The researchers say they can obtain warming to 0°C or higher under Mars-like insulation levels using a 2-3 cm thick silica aerogel layer. The maximum amount of warming possible is likely even higher since heat is lost in the experimental set up.
They also measured how much UV light the aerogel and tiles absorbed and found that it strongly blocked UVA and UVB radiation (280-400 nm wavelengths) and nearly totally blocked the most hazardous UVC (220-275 nm) radiation.
“The aerogel is effective at transmitting visible light but blocks infrared radiation and is an extremely effective insulator,” says Wordsworth. This makes it very efficient at warming via the solid-state greenhouse effect, while also blocking harmful UV radiation,” he tells Physics World.
Habitation domes and self-sustaining biospheres
The material could be used as a shield to warm up small, sufficiently ice-rich, relatively dust-free regions of Mars’ surface – to build habitation domes, for example, or even self-sustaining biospheres, he adds.
“There are many mid-latitude locations rich in ground ice and low dust accumulation rates within the latitude band where solar flux is high throughout the year (45°S–45°N). We calculated how the Martian subsurface would evolve using our aerogel for one location (Deuteronilus Mensae).

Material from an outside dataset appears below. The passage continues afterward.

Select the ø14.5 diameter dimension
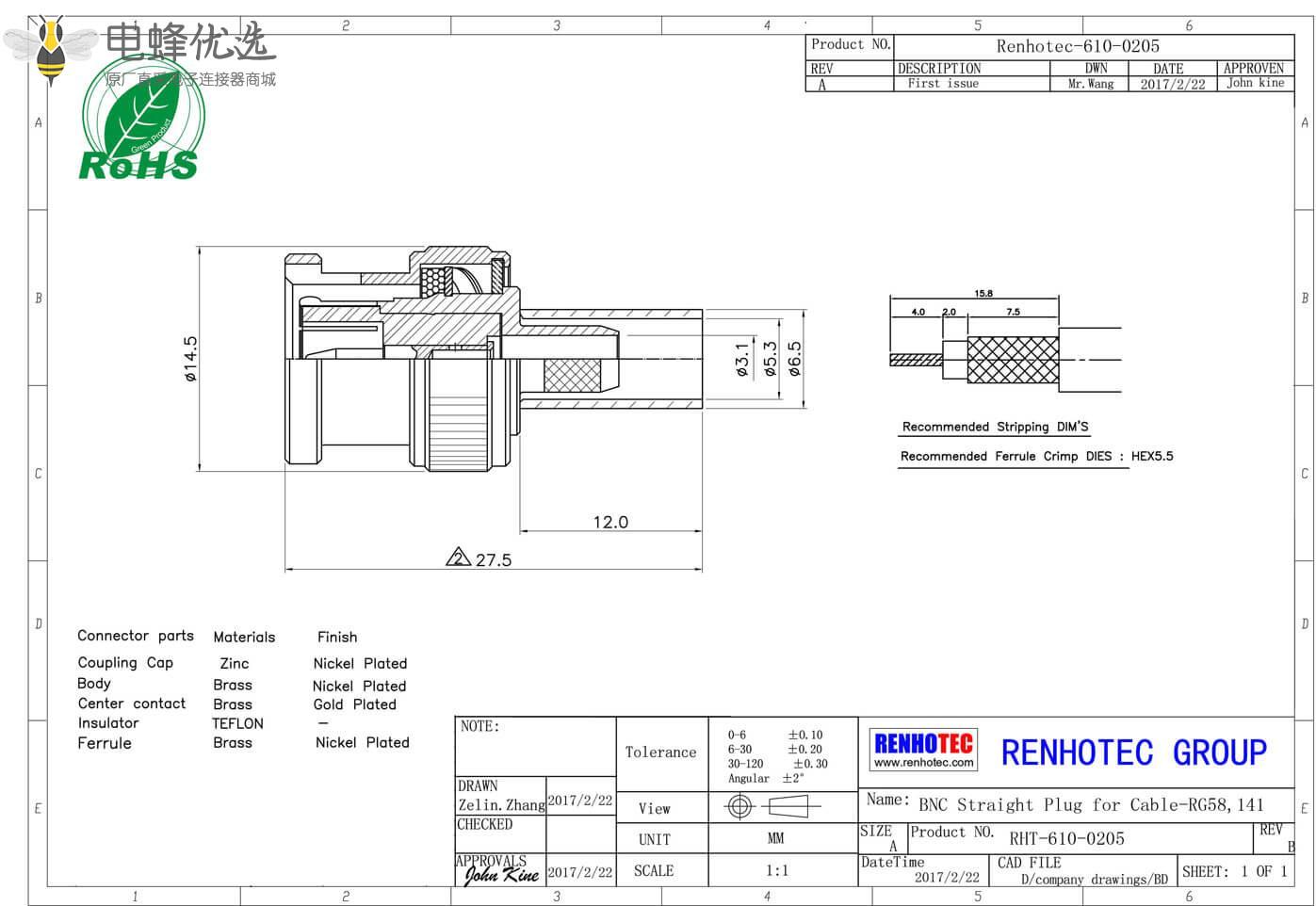 (x=191, y=359)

“Assuming the presence of a 2.5-cm-thick aerogel layer, subsurface temperatures down to depths of several metres are high enough to allow liquid water throughout the Martian year after a few years at this location.”
The long road to Mars
“Small islands of habitability”
“Mars is the most habitable planet in our Solar System besides Earth,” explains Laura Kerber of the Jet Propulsion Laboratory at Caltech. “But it remains a hostile world for many kinds of life. A system for creating small islands of habitability would allow us to transform Mars in a controlled and scalable way.”

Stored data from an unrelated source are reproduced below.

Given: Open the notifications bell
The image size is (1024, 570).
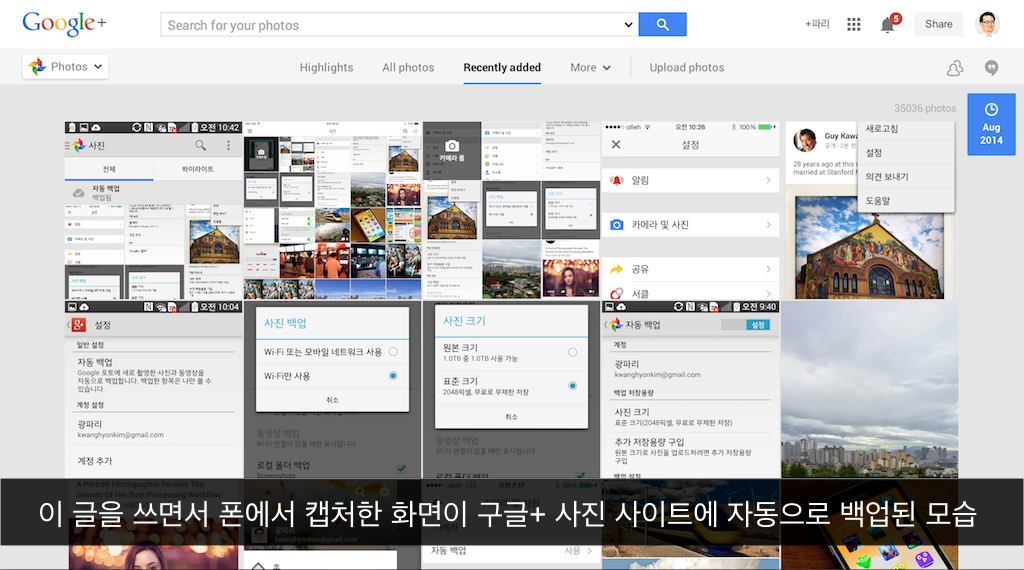Looking at the screenshot, I should (x=887, y=24).
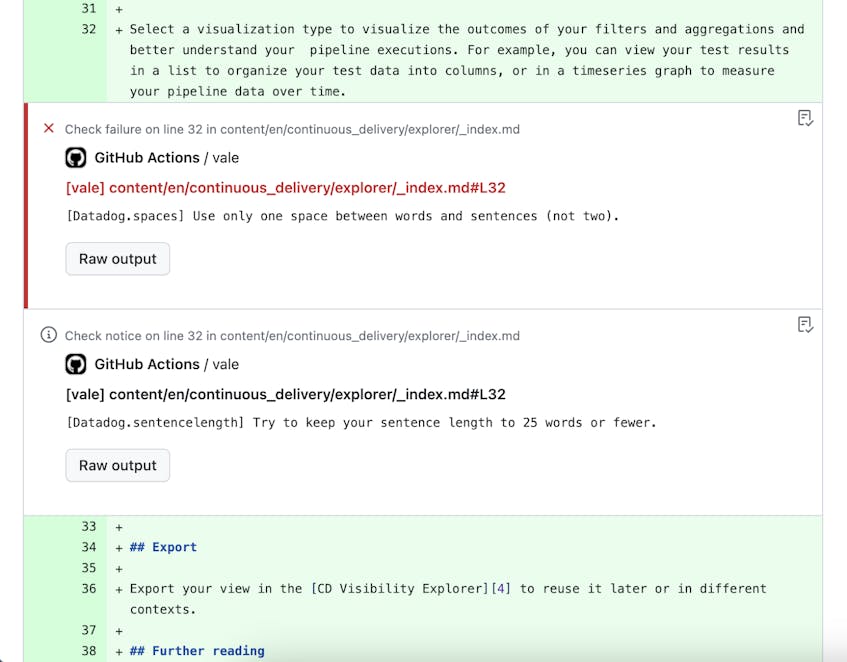Viewport: 847px width, 662px height.
Task: Open the workflow file icon on failure annotation
Action: pyautogui.click(x=804, y=118)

The team, reporting its work in Nature Astronomy 10.1038/s41550-019-0813-0, now plans to investigate the response of the aerogel shield to the pressure changes expected to occur on heating the Martian surface. “We also plan to perform field tests in analogue, extreme, environmental sites on Earth, such as in the dry valleys of Antarctica or Chile, to increase the realism of our setup,” says Wordsworth.
There are also the all-important philosophical and ethical questions concerning astrobiological planetary protection that will need to be answered before any such technology can realistically be employed. “If you’re going to enable life on the Martian surface, are you sure that there’s not life there already? If there is, how do we navigate that,” he asks. “The moment we decide to commit to having humans on Mars, these questions are inevitable.”